EXERCISE GOAL
Put every line of the data below into a Markdown table with the columns "No." and "Line", numbering each row and omitting blank lines.

══ SOURCE MATERIAL

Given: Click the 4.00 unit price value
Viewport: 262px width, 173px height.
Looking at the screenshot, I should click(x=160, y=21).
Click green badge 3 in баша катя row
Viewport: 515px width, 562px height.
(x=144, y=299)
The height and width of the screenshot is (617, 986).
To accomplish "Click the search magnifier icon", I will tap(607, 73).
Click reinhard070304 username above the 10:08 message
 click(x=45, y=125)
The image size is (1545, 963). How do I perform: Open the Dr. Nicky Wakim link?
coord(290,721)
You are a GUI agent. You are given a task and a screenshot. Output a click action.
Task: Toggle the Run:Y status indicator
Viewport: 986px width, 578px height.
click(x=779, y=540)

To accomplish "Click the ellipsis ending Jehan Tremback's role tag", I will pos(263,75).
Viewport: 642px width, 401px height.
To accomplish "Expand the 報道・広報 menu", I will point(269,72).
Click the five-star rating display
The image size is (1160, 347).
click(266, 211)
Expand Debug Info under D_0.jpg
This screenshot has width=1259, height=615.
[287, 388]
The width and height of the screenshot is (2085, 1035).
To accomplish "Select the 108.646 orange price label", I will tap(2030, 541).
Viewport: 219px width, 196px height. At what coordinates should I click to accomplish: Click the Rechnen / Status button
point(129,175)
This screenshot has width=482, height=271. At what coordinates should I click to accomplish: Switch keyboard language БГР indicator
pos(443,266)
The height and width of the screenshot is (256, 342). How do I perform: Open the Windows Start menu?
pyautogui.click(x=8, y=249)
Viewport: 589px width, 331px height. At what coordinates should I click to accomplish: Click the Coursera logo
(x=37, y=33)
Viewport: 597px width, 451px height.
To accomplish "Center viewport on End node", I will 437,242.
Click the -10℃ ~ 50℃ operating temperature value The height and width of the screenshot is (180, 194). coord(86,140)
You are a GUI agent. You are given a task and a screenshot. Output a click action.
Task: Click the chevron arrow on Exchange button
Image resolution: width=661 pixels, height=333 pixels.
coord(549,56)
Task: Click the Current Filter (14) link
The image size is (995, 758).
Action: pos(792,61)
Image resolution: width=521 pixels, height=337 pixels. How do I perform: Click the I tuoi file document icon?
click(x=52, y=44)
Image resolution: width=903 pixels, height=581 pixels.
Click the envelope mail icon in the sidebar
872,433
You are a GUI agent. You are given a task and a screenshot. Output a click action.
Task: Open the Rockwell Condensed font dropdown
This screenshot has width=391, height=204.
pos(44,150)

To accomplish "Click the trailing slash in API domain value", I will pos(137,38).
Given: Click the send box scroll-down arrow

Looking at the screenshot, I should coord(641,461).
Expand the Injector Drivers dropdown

════

RESPONSE
| No. | Line |
|---|---|
| 1 | Given: Click the 4.00 unit price value |
| 2 | Viewport: 262px width, 173px height. |
| 3 | Looking at the screenshot, I should click(x=160, y=21). |
| 4 | Click green badge 3 in баша катя row |
| 5 | Viewport: 515px width, 562px height. |
| 6 | (x=144, y=299) |
| 7 | The height and width of the screenshot is (617, 986). |
| 8 | To accomplish "Click the search magnifier icon", I will tap(607, 73). |
| 9 | Click reinhard070304 username above the 10:08 message |
| 10 |  click(x=45, y=125) |
| 11 | The image size is (1545, 963). How do I perform: Open the Dr. Nicky Wakim link? |
| 12 | coord(290,721) |
| 13 | You are a GUI agent. You are given a task and a screenshot. Output a click action. |
| 14 | Task: Toggle the Run:Y status indicator |
| 15 | Viewport: 986px width, 578px height. |
| 16 | click(x=779, y=540) |
| 17 | To accomplish "Click the ellipsis ending Jehan Tremback's role tag", I will pos(263,75). |
| 18 | Viewport: 642px width, 401px height. |
| 19 | To accomplish "Expand the 報道・広報 menu", I will point(269,72). |
| 20 | Click the five-star rating display |
| 21 | The image size is (1160, 347). |
| 22 | click(266, 211) |
| 23 | Expand Debug Info under D_0.jpg |
| 24 | This screenshot has width=1259, height=615. |
| 25 | [287, 388] |
| 26 | The width and height of the screenshot is (2085, 1035). |
| 27 | To accomplish "Select the 108.646 orange price label", I will tap(2030, 541). |
| 28 | Viewport: 219px width, 196px height. At what coordinates should I click to accomplish: Click the Rechnen / Status button |
| 29 | point(129,175) |
| 30 | This screenshot has width=482, height=271. At what coordinates should I click to accomplish: Switch keyboard language БГР indicator |
| 31 | pos(443,266) |
| 32 | The height and width of the screenshot is (256, 342). How do I perform: Open the Windows Start menu? |
| 33 | pyautogui.click(x=8, y=249) |
| 34 | Viewport: 589px width, 331px height. At what coordinates should I click to accomplish: Click the Coursera logo |
| 35 | (x=37, y=33) |
| 36 | Viewport: 597px width, 451px height. |
| 37 | To accomplish "Center viewport on End node", I will 437,242. |
| 38 | Click the -10℃ ~ 50℃ operating temperature value The height and width of the screenshot is (180, 194). coord(86,140) |
| 39 | You are a GUI agent. You are given a task and a screenshot. Output a click action. |
| 40 | Task: Click the chevron arrow on Exchange button |
| 41 | Image resolution: width=661 pixels, height=333 pixels. |
| 42 | coord(549,56) |
| 43 | Task: Click the Current Filter (14) link |
| 44 | The image size is (995, 758). |
| 45 | Action: pos(792,61) |
| 46 | Image resolution: width=521 pixels, height=337 pixels. How do I perform: Click the I tuoi file document icon? |
| 47 | click(x=52, y=44) |
| 48 | Image resolution: width=903 pixels, height=581 pixels. |
| 49 | Click the envelope mail icon in the sidebar |
| 50 | 872,433 |
| 51 | You are a GUI agent. You are given a task and a screenshot. Output a click action. |
| 52 | Task: Open the Rockwell Condensed font dropdown |
| 53 | This screenshot has width=391, height=204. |
| 54 | pos(44,150) |
| 55 | To accomplish "Click the trailing slash in API domain value", I will pos(137,38). |
| 56 | Given: Click the send box scroll-down arrow |
| 57 | Looking at the screenshot, I should coord(641,461). |
| 58 | Expand the Injector Drivers dropdown |